This blog is about 3 stories.

1. The start-up year for a very different sort of Graduate School of Education. It's a tiny subset of...
2. ...The much larger, national effort to transform teaching and teachers. That is a big subset of...
3. ...A multi-kajillion-dollar effort to improve the ludicrous odds (7% or so) of a poor kid ever getting a college diploma.

My Debate Note

Posted: October 4th, 2012 | Author: | | 1 Comment »

While I’m no political pundit, I am a self-appointed arithmetic pundit.

Mitt Romney:

You put $90 billion into green jobs. And I — look, I’m all in favor of green energy. $90 billion, that would have hired two million teachers. $90 billion.

Um,

I guess it could have hired 2 million teachers for one year at $45k/per and no benefits.

And then you have had to fire all of them, b/c the $90 billion would be fully spent.

If you were funding new teachers that you intended to keep on the job, however, the cost isn’t $45,000 for one year. It’s $1 million to $4 million apiece, depending on the discount rate, annual salary increases and pensions, and whether you want to model a whole career (say 30 years) or forever (like an endowed professorship).

I guess the sentence “You could have hired 2 million teachers with $90 billion” worked better in Romney’s pre-debate focus groups than the more precise “You could have hired 30,000 teachers…”
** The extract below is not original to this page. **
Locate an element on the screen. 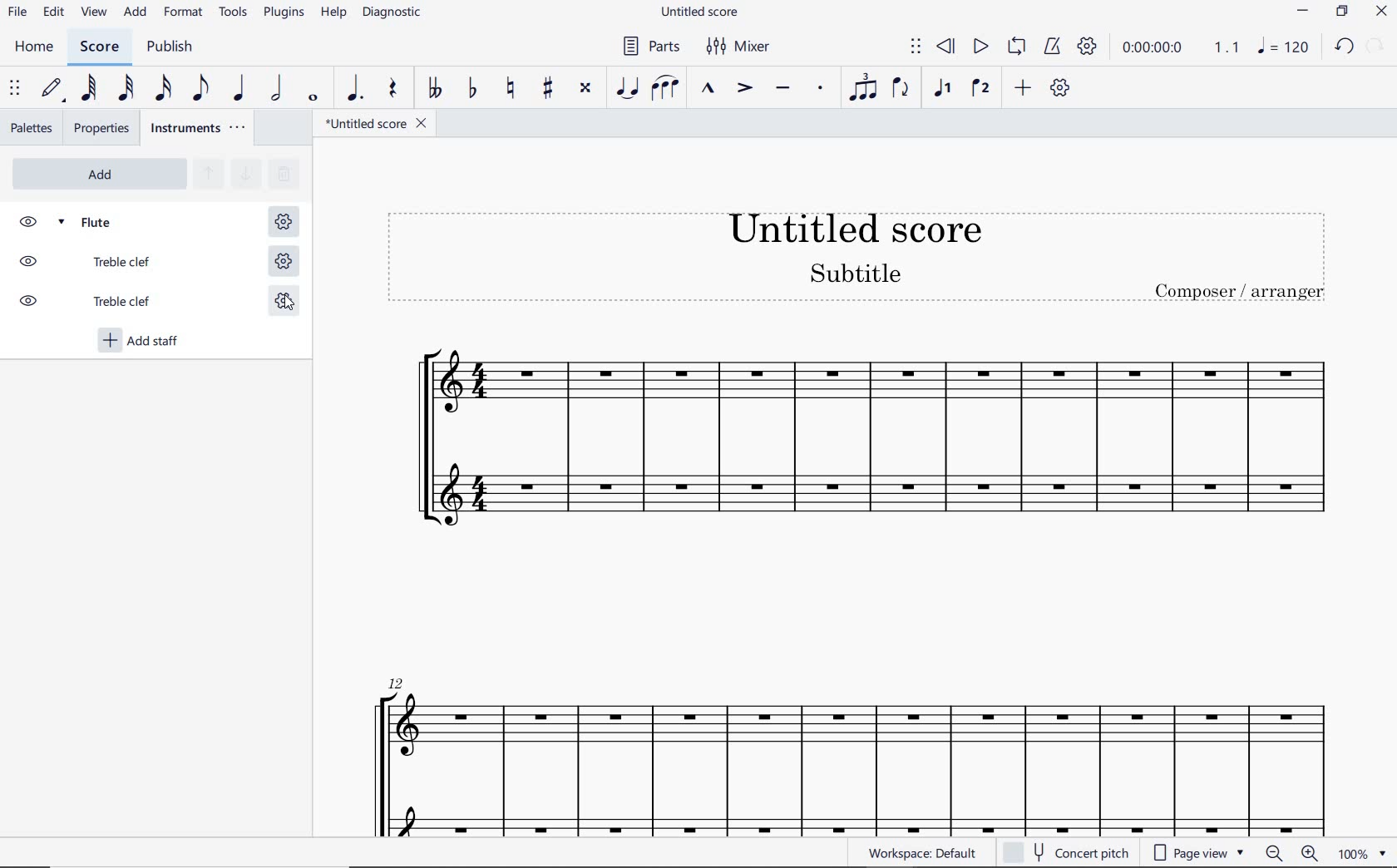  SELECT TO MOVE is located at coordinates (15, 91).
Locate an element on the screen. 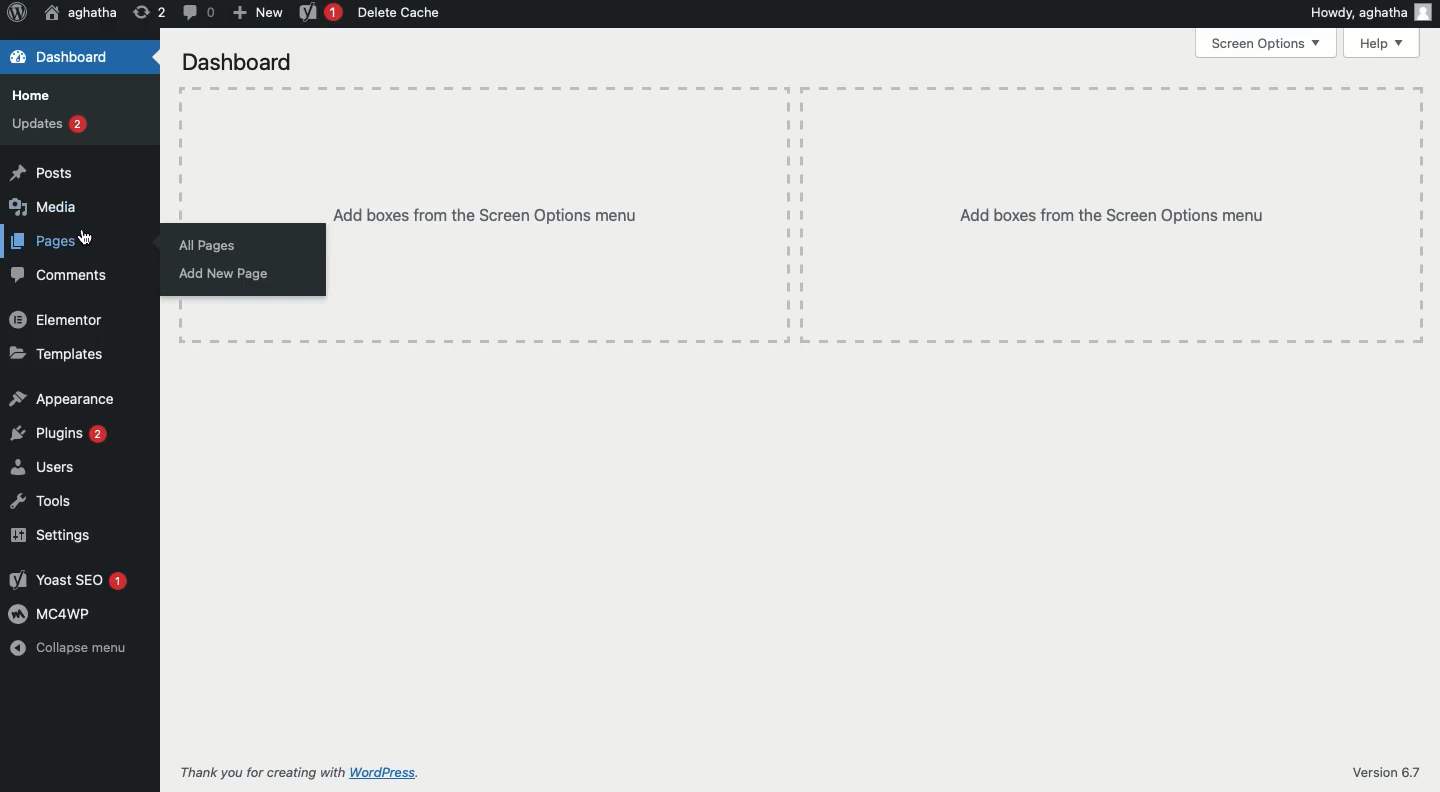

One Comment on “My Debate Note”

  1. 1: TOM BOWLER said at 2:44 pm on October 5th, 2012:

    Thanks for the math. I guess this was one of the “Zingers” they were talking about slinging before the debates. It’s so transparently stupid. I
    guess he’s not that good at math either. I think it shows that he doesn’t relly “care”. He’s not :concerned”. These areproblems of “the 47% he won’t worry about”. Thanks for the clarification and expansion of the real costs of education and teachers and carreers.